HMRC to simplify adviser charging rules for annuities
Draft guidance no longer distinguishes between charges for advice and those for implementing advice.
HM Revenue and Customs is set to issue new draft guidance that simplifies the way adviser charges for annuities are treated so that charges related to the implementation of advice are not considered to be an unauthorised payment.
Current HMRC guidance on adviser charging, available on the revenue’s website, states that the payment of charges to meet generic financial advice costs would not be considered an unauthorised member payment.
This exclusion covers advice related to “the suitability of fund choice, asset allocation, pension provider, pension taxation or checking against statutory limits”, but does not cover costs for implementation fees such as costs for switching from one fund to another within a scheme.
In new draft guidance, seen by FTAdviser, both generic advice and costs related to the implementation of advice are considered to be authorised member payments and therefore would not give rise to unauthorised tax charges.
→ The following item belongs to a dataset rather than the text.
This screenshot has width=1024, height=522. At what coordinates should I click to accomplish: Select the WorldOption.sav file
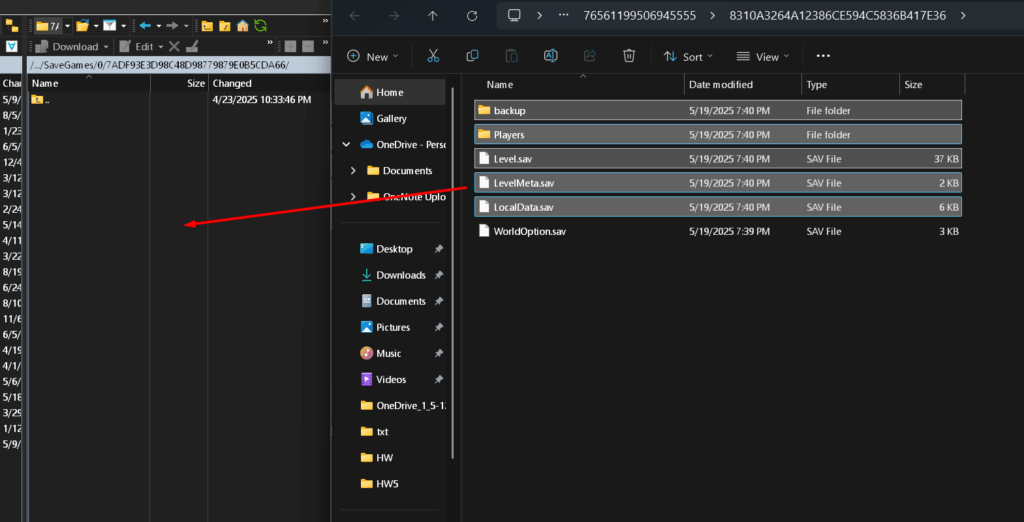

The draft rules state that payment of management fees to meet pension advice costs would not be an unauthorised payment provided the management fees are paid as a result of “genuinely commercial remuneration arrangements between the member and financial adviser” and that the remuneration “is commensurate with the advice given”.
A spokesman for HMRC said that while he could not comment on the draft rules, the revenue is looking to simplify the current guidance and is planning to publish new rules by June.
Reports earlier this year suggested that talks were ongoing between HMRC and industry bodies over previous guidance which suggested that adviser charges for clients that changed provider after shopping around for an annuity would have to be paid by both the original and new provider.
According to the reports, this would have meant that a client’s new provider would have to request the original provider to pay a portion of the charge from the client’s tax-free lump sum, but that HMRC had said it would review this when it issued new guidance.